Has it been a smooth road?
I’m a big believer in failure. I’m not sure exactly where it comes from, but I have it so deeply engrained in me not to lead an ordinary life with ordinary achievements. My standard of contentment is too high for that. Which means I only really go after things that I think (realistically) are just beyond my ability/skill-set/circumstances determined to rise to the occasion. That’s not to say it always works–– actually the opposite. I’ve gotten rejected–– from schools, jobs, potential clients–– more times than I know. That attitude has left me homeless at 18, stranded on (and rescued from) Table Mountain, and- once or twice- dirt broke. Choosing to put myself through school and battling chronic depression was painful, but those obstacles did motivate me to get where I was going with fuller, joy-filled strides.

Being told I’m too young to run a business or travel the world, or not having my job taken seriously by people who are important to me (the Padders are a long line of doctors and my grandma still calls to ask when I’m going to medical school) isn’t fun either, but it’s fuel. All of those bumps along the way have been teachable moments that I wouldn’t take back if I could. The things I’m proudest of about who I am and what I can do wouldn’t exist without those foundational experiences.

What’s the hardest part of your job?
Mental balance. When you’re entrepreneurial, work remotely, and love what you do, not thinking about work all the time is crazy difficult. Teaching yourself to have limits or let your business brain take a break is a discipline that I’m still learning. It’s completely necessary, because burnout and anxiety/depression are very real issues for small business owners. I’ve found myself seeking out the 1 spot with cell service while camping out in the most remote area of the Lower 48 because the idea of not responding to inquiries or being there for my clients for 4 days straight just didn’t feel right. Or I’ll be in child’s pose at yoga (which I started so I could work on that mental balance thing!) mentally writing contracts. Remembering that it’s okay, and actually long-term beneficial for your health and business, to step away once in a while has been a huge area of growth for me.
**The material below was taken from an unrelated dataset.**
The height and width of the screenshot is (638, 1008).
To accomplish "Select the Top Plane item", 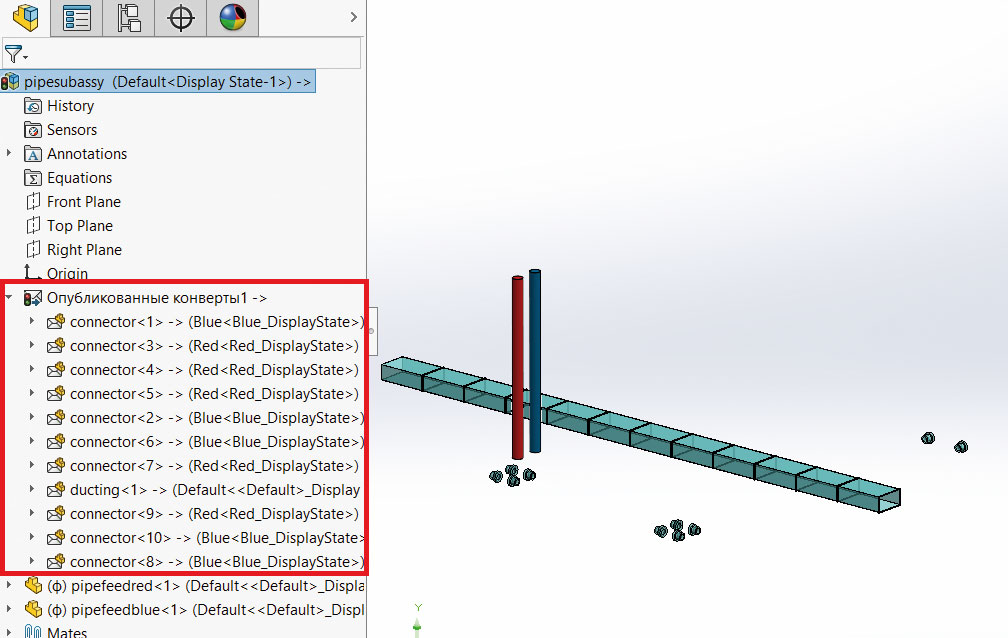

What are you striving for, what criteria or markers have you set as indicators of success?
What I’ve figured out so far is that making a living doing what I love while living in the presence of people I love in a place that I love is the essence of success. Someone asked me if I had work on Saturday and I responded, “No, just a shoot,” honestly without realizing that for all intents and purposes, that is “work” for me. As the saying goes, if you choose a job you love, you’ll never work a day in your life. It’s all about identifying the lifestyle you want and reverse engineering it. I don’t make the most money, but I definitely have most of the freedoms I’d try to buy back if I did!

Another marker of success that I’m constantly striving for is building a platform of positive influence. I don’t want any success I have to stay in a bubble of my own life; I want it to ripple and become a sphere of influence that impacts both the creative world and social justice needs. For me, it’s not so much about fame as it is about being a thought leader.
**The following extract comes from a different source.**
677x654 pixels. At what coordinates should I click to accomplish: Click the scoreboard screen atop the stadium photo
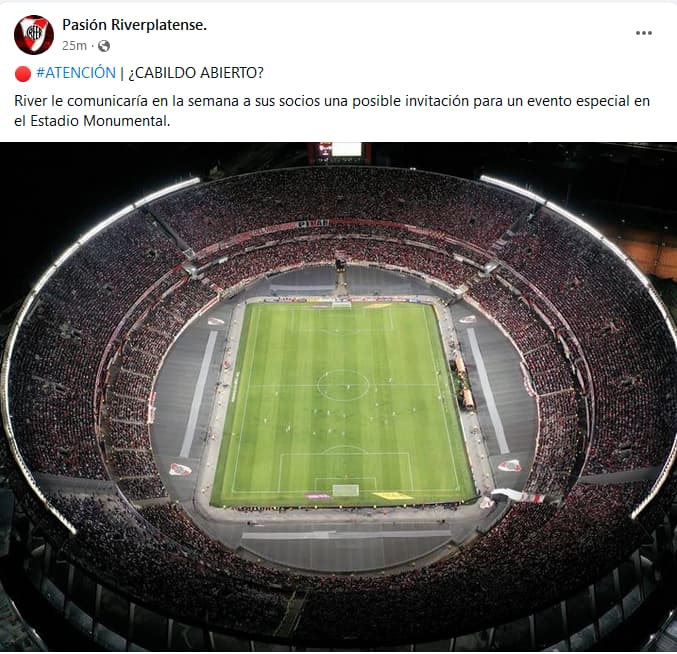(345, 149)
What are your plans for the future?
This past year has been all about hitting the ground running as a business. Looking forward, I want my next season to be about instilling a strong element of impact into the work I do in a couple different ways. As a business, I want to partner with an organization that supports a cause I’m passionate about–– child marriage. As an artist and photographer, I want to grow my voice as an advocate for justice issues close to my heart, specifically with a project to empower survivors of sexual assault through photography and also by humanizing the global refugee crisis through photography. I’ve been able to get a head start on the later. I had the opportunity of seeing the Refugee exhibit at the Annenberg Space for Photography a few weeks ago that set my soul on fire. Partly because of that, I just returned from volunteering as a photojournalist for the little-publicized refugee crisis in Paris. So no big changes per se–– just constant steady growth beyond being another pretty-picture wedding photographer!